Tasked by his recently deceased grandfather to return the manuscript to Adana's son, Maxwell Moreau, Saul treks through the ruined streets of a post-Katrina New Orleans to preserve the memories of an author lost to history.
Our other voice comes from a mid-1900s Maxwell Moreau as he goes through his personal bildungsroman—a journey through the protagonist's formative years—alongside Saul's narrative. We learn of Adana's legacy as an immigrant, mother and author, publishing her instant-hit, science-fiction novel "The Lost City" and writing the unpublished "Model Earth" just before passing. Beginning even before his birth, Maxwell's story takes the reader through various moments of his early years, fleshing out New Orleans and the South through the lens of a pirate's son.
I was enthralled by Maxwell's and Saul's fascination with infinite parallel dimensions, the science in which Maxwell specializes while a professor at a university in Chile. Combining this traditionally science-fiction idea with the contemporary notion of "history" propels the novel to untampered philosophical heights. Zapata essentially erases "actual" history and presents alternate timelines. By doing so, he offers reflections on the purpose of recording history if infinite universes, and therefore infinite possibilities, exist. In effect, he is questioning whether or not we are experiencing "actual" history on Earth as we know it.

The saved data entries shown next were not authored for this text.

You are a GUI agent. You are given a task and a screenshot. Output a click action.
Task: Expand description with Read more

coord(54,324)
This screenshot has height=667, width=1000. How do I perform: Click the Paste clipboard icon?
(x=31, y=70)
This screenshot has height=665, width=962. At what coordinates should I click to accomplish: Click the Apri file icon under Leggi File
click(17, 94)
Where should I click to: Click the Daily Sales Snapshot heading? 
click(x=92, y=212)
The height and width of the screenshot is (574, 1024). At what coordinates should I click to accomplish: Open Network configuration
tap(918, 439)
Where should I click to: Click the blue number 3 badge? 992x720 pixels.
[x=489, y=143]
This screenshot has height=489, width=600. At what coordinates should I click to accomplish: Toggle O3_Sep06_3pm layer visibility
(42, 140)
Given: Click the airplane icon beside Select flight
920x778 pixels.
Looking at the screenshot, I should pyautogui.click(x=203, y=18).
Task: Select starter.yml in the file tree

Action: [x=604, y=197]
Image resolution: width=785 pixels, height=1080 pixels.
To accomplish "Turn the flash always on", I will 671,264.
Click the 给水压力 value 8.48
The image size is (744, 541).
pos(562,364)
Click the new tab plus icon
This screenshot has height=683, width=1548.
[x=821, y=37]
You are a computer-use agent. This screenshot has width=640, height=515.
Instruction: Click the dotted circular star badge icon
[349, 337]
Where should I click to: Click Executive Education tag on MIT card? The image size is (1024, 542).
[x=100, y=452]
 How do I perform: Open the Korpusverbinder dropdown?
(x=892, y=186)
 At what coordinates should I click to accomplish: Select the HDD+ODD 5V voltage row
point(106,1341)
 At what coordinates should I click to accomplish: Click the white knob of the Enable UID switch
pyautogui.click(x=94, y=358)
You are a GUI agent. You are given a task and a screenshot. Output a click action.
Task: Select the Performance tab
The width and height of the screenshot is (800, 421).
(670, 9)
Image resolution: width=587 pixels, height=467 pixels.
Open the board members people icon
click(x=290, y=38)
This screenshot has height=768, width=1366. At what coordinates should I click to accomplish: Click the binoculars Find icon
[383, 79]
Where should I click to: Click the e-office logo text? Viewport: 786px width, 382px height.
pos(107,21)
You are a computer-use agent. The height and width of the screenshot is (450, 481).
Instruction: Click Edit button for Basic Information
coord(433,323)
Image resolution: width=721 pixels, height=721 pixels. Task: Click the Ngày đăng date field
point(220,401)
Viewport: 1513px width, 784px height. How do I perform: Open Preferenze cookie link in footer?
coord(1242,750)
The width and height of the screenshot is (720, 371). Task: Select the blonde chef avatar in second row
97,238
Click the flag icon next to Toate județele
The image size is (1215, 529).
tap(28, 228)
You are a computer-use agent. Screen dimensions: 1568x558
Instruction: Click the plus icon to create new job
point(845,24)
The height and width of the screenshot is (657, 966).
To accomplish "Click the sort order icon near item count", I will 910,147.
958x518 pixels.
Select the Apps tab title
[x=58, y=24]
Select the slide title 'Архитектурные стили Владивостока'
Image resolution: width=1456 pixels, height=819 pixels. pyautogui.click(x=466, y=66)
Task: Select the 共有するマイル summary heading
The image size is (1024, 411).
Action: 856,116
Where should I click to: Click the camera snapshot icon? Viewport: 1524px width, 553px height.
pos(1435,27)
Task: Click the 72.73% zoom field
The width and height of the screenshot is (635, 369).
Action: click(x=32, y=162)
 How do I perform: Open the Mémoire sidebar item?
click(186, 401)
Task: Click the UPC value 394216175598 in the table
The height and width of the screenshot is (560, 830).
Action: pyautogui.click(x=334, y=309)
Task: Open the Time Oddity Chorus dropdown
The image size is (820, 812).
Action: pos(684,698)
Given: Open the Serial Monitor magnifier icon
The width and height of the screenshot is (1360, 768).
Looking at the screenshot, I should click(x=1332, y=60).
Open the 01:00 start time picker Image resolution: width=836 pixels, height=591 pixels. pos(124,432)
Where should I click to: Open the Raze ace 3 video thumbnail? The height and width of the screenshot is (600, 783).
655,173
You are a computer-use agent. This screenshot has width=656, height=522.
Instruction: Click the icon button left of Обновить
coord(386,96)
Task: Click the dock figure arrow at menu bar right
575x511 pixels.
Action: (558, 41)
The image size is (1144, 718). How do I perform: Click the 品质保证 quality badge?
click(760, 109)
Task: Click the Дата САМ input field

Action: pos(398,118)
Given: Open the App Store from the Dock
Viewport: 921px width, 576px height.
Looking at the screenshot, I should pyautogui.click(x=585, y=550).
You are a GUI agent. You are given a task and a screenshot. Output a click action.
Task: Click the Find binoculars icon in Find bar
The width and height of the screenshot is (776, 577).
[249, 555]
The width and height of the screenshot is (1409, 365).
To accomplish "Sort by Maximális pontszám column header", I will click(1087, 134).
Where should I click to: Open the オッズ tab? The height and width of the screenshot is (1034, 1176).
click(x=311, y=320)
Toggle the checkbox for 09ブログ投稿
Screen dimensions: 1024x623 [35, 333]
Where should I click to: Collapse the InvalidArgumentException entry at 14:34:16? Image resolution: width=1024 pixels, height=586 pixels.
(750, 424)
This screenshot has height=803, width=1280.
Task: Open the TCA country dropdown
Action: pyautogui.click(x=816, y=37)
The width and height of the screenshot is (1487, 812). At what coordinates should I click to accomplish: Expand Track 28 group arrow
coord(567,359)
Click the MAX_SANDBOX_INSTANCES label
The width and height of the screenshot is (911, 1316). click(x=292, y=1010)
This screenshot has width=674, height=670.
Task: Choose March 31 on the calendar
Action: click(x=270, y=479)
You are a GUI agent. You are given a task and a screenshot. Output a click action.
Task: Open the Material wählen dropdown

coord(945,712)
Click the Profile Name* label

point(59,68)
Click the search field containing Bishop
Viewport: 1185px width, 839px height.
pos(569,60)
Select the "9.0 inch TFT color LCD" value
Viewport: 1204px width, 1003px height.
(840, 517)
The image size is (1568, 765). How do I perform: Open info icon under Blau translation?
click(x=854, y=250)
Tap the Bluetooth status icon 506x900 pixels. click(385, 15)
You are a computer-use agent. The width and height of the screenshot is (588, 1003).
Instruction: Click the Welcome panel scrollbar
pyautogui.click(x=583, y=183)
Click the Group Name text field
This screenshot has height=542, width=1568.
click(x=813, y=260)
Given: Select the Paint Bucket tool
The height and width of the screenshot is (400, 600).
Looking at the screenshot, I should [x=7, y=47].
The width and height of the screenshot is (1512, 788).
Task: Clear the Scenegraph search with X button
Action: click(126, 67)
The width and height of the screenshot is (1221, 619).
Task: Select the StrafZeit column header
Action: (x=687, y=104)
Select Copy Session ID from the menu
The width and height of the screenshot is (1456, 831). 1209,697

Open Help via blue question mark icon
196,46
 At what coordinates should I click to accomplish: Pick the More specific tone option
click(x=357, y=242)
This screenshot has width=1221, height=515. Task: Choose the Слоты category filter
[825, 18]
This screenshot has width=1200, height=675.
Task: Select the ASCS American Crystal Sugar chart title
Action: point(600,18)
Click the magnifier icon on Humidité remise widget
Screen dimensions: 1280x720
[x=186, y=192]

These sort of existential ponderences only serve to heighten the extremity of Saul's central task as he struggles to quite literally preserve and pass on the memories and history of a woman shoved aside within the realm of science-fiction writing. Like his late historian grandfather, Saul articulates that one's memories construct the entirety of nations, whether they be genuine or fictitious, and a true death only follows the end of one's memories. Zapata demonstrates this poetic matter in a scene where a German immigrant, being born before the unification of Germany, insists that she is a native of the Kingdom of Prussia. Despite the eventual rise of a Frankenstein culture from the destruction and re-pasting of another, the long-dead immigrant's memories play in Saul's grandfather's cassettes.
Mid-way through, Zapata cements his thoughts on these rather complex notions by offering his own answer to the question that he has presented, ushering the novel into its initial building moment that makes us latch on to Saul's unlikely quest. Saul's grandfather's words ring out: "History, like fiction, was illusory, if not an outright line, but we exist because of it and it existed because of us." His grandfather's memory in-hand, Saul is determined to make sure that this ultimately forgotten writer be remembered by not only her son but the world.
Zapata does not hesitate to give a knowing wink through his characters. Much like his protagonist's grandfather's published collections of historic writings, Zapata's own memory, his personal fictional history, will be preserved with this novel. Effortlessly twining reality's conflicts and societal issues with a mind-bending concept, he leaves us wondering if the world that we're experiencing is, in fact, an "actual" history.